Le Mensuel : De plus en plus de mineurs étrangers isolés s’installent en Ille-et-Vilaine. Certains sont bien connus des services de police. Distinguez-vous des mineurs qui sombrent dans la délinquance devant la difficulté à survivre seuls en France ou est-ce des jeunes qui viennent ici pour vivre de la délinquance ?

PATRICK CHAUDET: Clairement, les jeunes auxquels la police rennaise à affaire viennent pour vivre de la délinquance. Ils refusent l’aide du conseil départemental. Ils ne restent pas dans les foyers. Au premier feu rouge, ils descendent de voiture ! De temps en temps, ils profitent de nuits d’hôtel ou de bons pour manger. Ils ne veulent pas se faire assister. Ils logent dans des squats ou chez des amis. La voie royale pour eux est de séduire une jeune femme, de lui faire un enfant, et d’habiter chez elle.
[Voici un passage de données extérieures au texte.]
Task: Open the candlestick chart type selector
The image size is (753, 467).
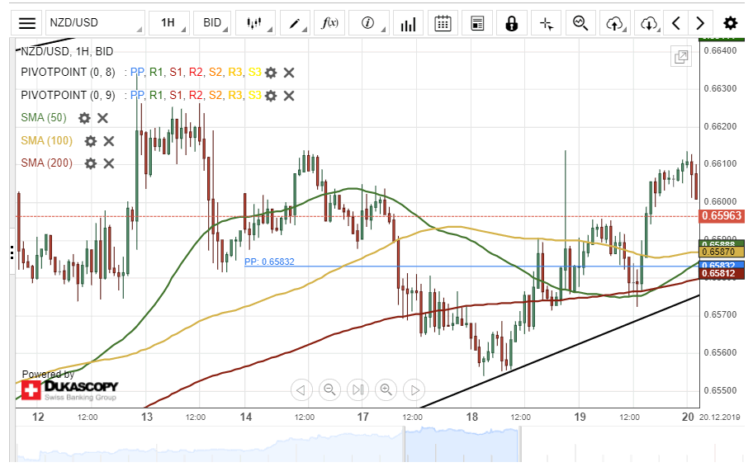Action: 259,23
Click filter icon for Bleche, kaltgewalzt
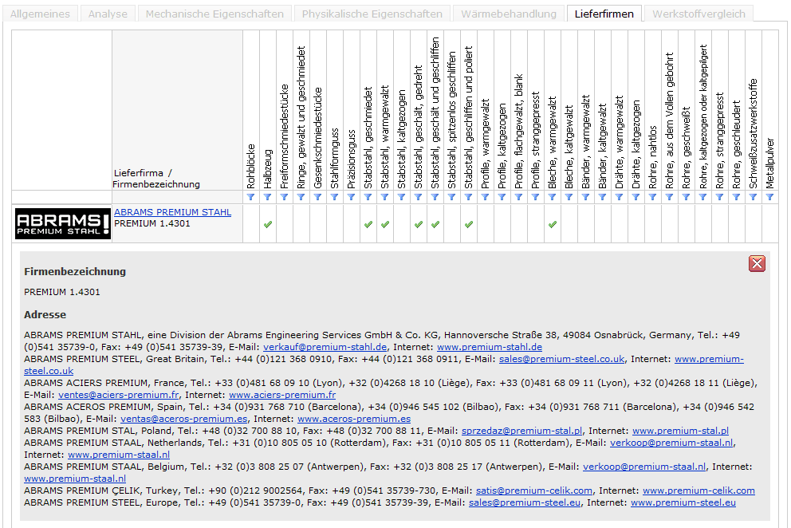Screen dimensions: 791x528 tap(569, 197)
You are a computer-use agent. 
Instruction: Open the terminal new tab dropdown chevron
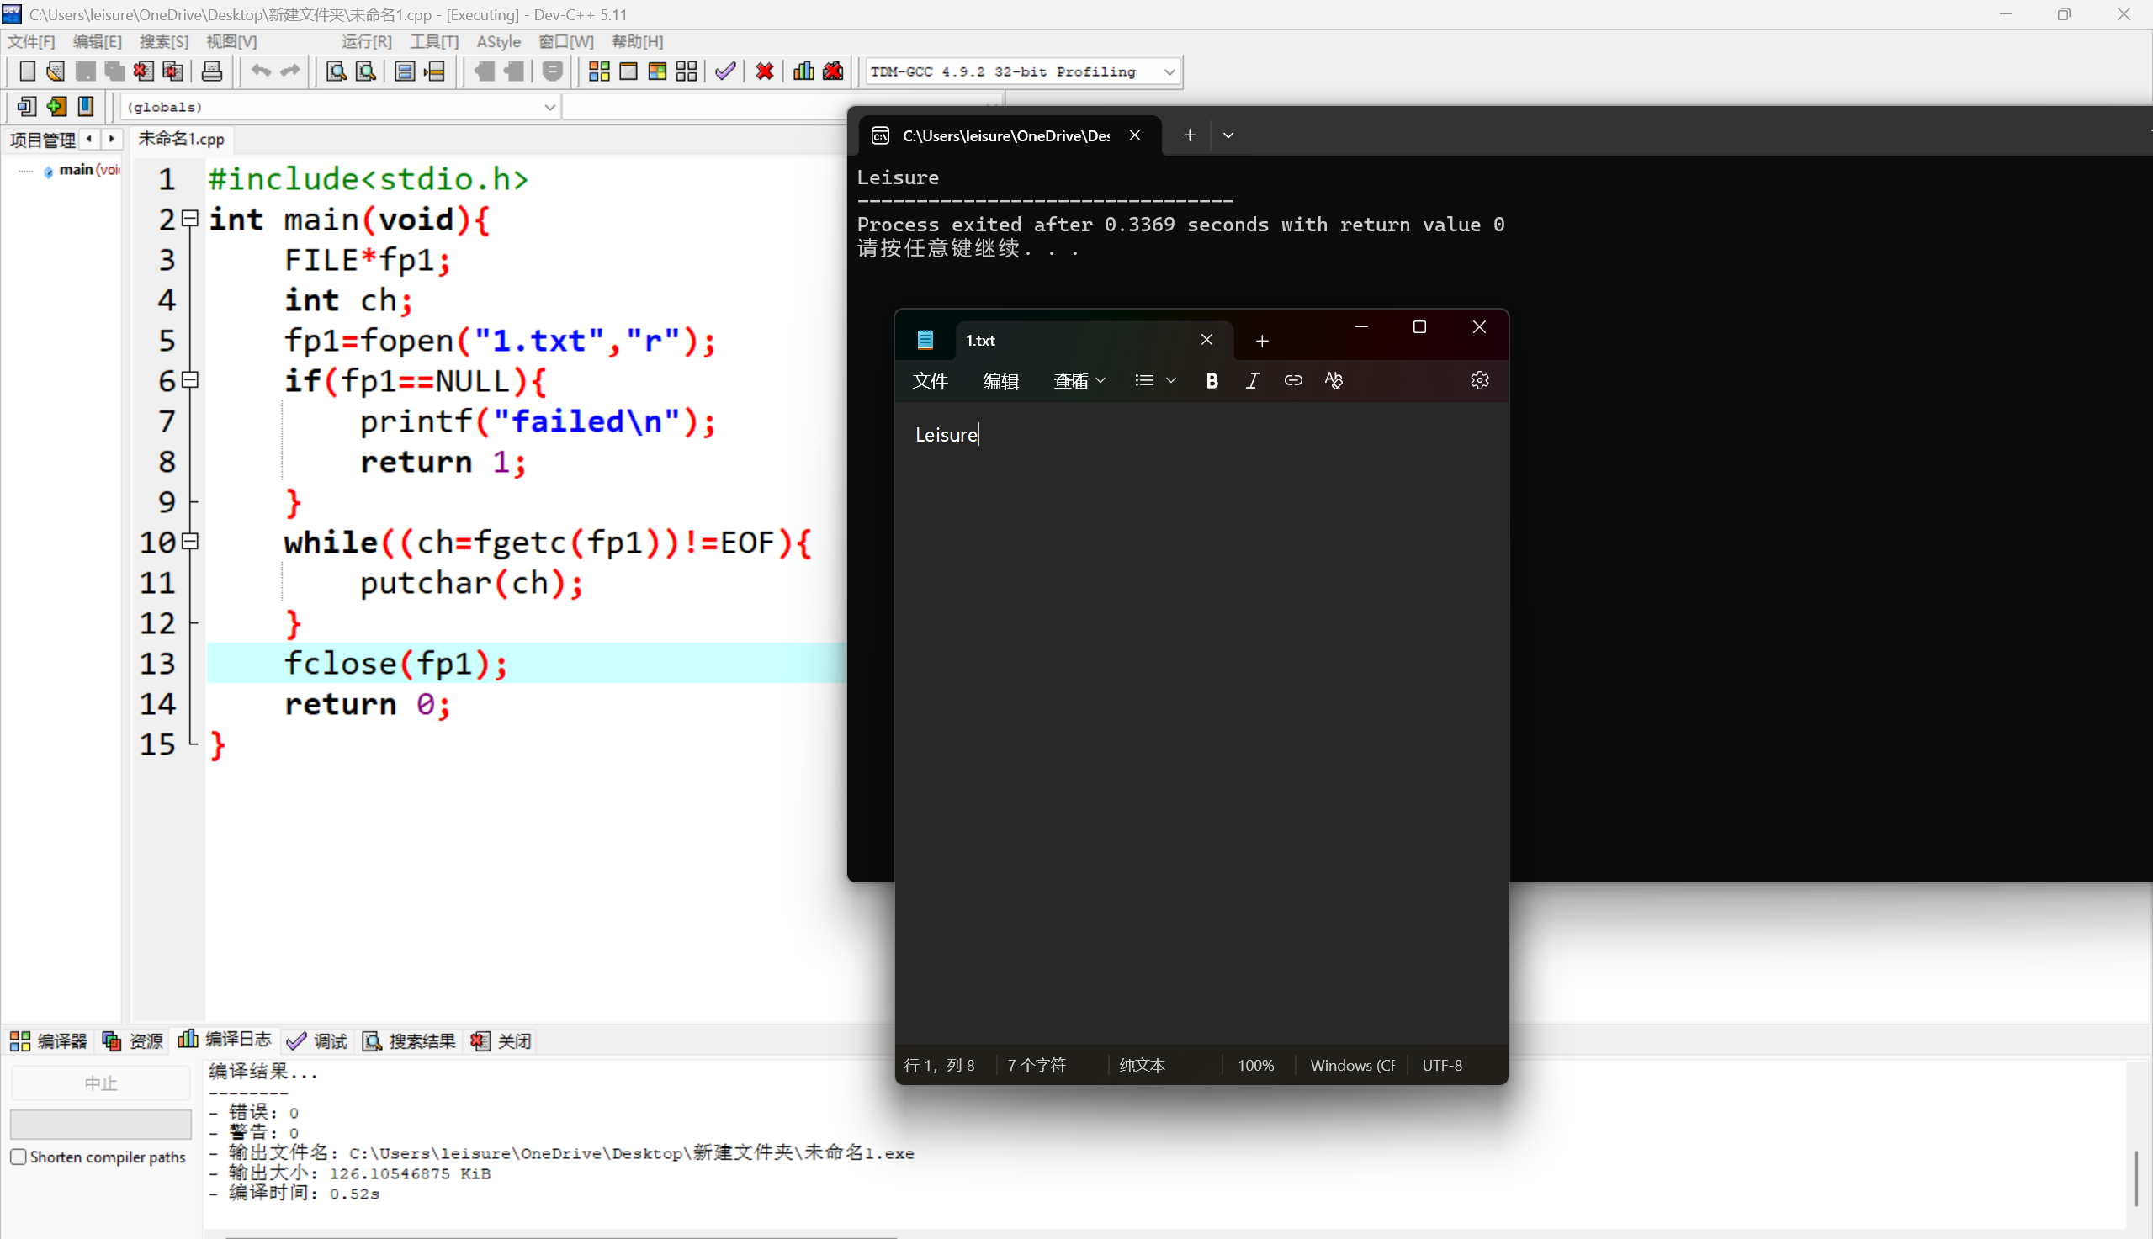[x=1228, y=135]
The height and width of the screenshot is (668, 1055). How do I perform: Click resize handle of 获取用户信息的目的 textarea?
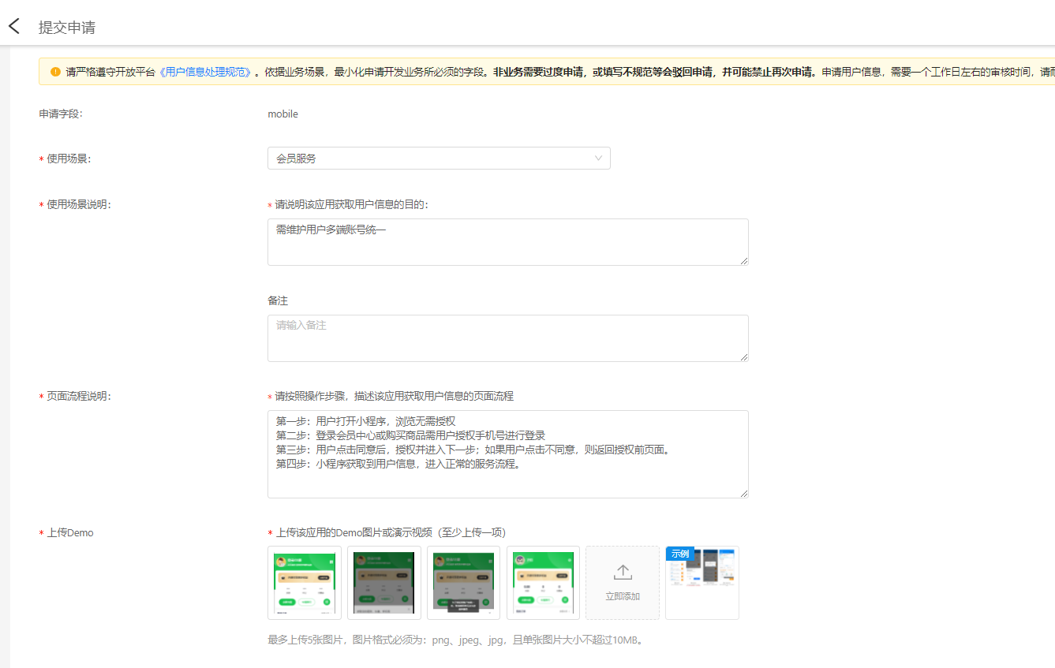click(x=743, y=260)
Ces jeunes sont très souvent violents. Leurs interpellations sont souvent agitées. Ils ne respectent ni la police, ni la justice.

A Rennes et plus généralement dans l’ouest de la France, quelle est l’ampleur du phénomène ?

En ce moment, à Rennes, une petite centaine de mineurs étrangers isolés posent problème. Ils sont probablement entre 80 et 100. Ce sont des jeunes très mobiles. Après des démêlés avec la justice, ils quittent la ville. On les retrouve ensuite à Nantes, Bordeaux, Quimper… Dans l’ouest de la France, fin décembre 2015, il y avait 90 mineurs isolés étrangers qui posaient problème en Maine-et-Loire, 90 en Vendée, 71 en Finistère, 250 en Loire-Atlantique, 80 en Ille-et-Vilaine et 22 dans le Calvados. Cela fait près de 600.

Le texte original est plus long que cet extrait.